Start of Material for the task
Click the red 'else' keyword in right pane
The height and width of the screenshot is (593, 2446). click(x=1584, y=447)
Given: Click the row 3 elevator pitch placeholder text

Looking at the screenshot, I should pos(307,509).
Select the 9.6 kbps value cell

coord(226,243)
End of Material for the task
Start of Material for the task
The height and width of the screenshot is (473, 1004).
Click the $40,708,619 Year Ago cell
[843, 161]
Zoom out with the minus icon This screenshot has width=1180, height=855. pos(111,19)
End of Material for the task
Taking the entries above, write out exactly the lines starting with the line containing "The height and width of the screenshot is (473, 1004)." and going on through the line containing "Zoom out with", both included, and nothing else.

* [Result for this exercise]:
The height and width of the screenshot is (473, 1004).
Click the $40,708,619 Year Ago cell
[843, 161]
Zoom out with the minus icon This screenshot has width=1180, height=855. pos(111,19)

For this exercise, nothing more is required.